Литературный акт начинается на столе писателя, а завершается на столе читателя. Истинная, природная поэзия принципиально различима с ремесленной, пусть даже мастерски сделанной, своим мгновенным, точнее даже, синхронным переложением в ходе прочтения понимаемого слова – слова-смысла в слово видимое – слово-образ. Только в таком единовременье понимаемого и видимого в процессе чтения: пафос, открыто сердечный, растворяющий автора в творении, превращается, преобразуется в воодушевление читателя. Когда автор и читатель сопричаствуют, соборствуют чувством – именно чувством! – восторга, тогда единовременьем смысла и образа достигается вневременье. В человеческом понимании – вечность. Тогда-то язык архаичный и современный мелодически сливаются в язык родной, родной и в 12 веке, и в 21-м.

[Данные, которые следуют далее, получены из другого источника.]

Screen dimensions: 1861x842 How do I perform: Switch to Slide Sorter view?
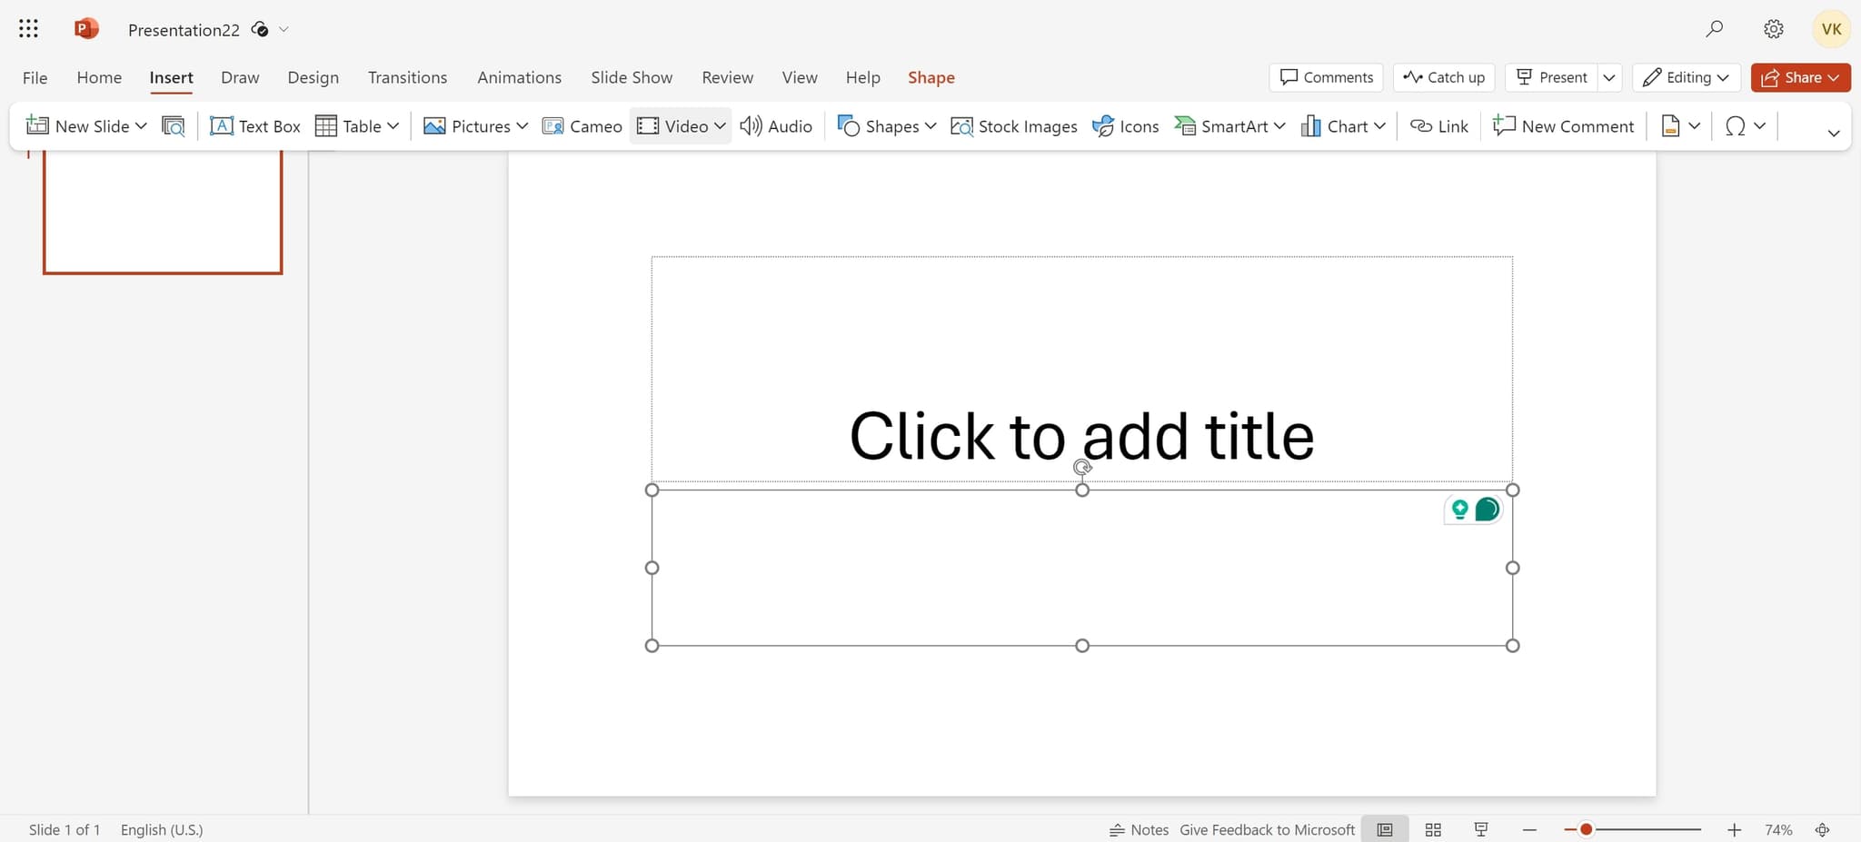click(1434, 829)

Позвольте в качестве иллюстрации к вышесказанному привести фрагмент моей поэмы «Ермак»:
Чёрный ворон…
Вольный Яик…
Зажурились казаки –
Ветры волны нагоняют,
Плещут на берег реки.
Травы свищут,
В кудри свиты,
Ворон озирает луг.
От дождя шатром укрыты,
Казаки собрали круг.
Что ты, ворон,
Там увидел?
Что далече увидал?
Кости белые покрыли
Кыпчаковый глиновал.
Плыли смело,
Шли на море,
Брали турок и крымчан.
То-то трепет, то-то горе,
Ожигали бусурман!
Эх, рубили
Выи бекам,
Мурз вздымали на копьё!
Только вольная потеха
Возратилася огнём.
Хабар в прежнем,
Брашно в прошлом –
Нонче нам беда с весла:
Потопили ненарошно
Чёлн ногайского посла.
Чёрный ворон…
Вольный Яик…
В казаках тоска не зря:
Легкомыслием назвали
Ярость Грозного Царя.
Ближе, ближе
К ним подводит
Воевода полк стрельцов –
Площадь тыном огородят
С головами молодцов.
Вольный Яик…
Чёрный ворон…
А тут входит в шатёр, встаёт на носочки
Посредь круга стариков эрмак-одиночка
Наш былой товарищ, наш потерянный,
Яик кинувший давним временем.
Поклонился низко Ермак шапкой собольей,
Обмахнул с усов, с бороды пыль-осолье.
Выждал гомон-шум, крики крепкие
И завёл он речи, словом меткие:
«Уж пора-пора вам, казаки, по уму зажить,
Уж пора-то вам, братовья, с головой дружить.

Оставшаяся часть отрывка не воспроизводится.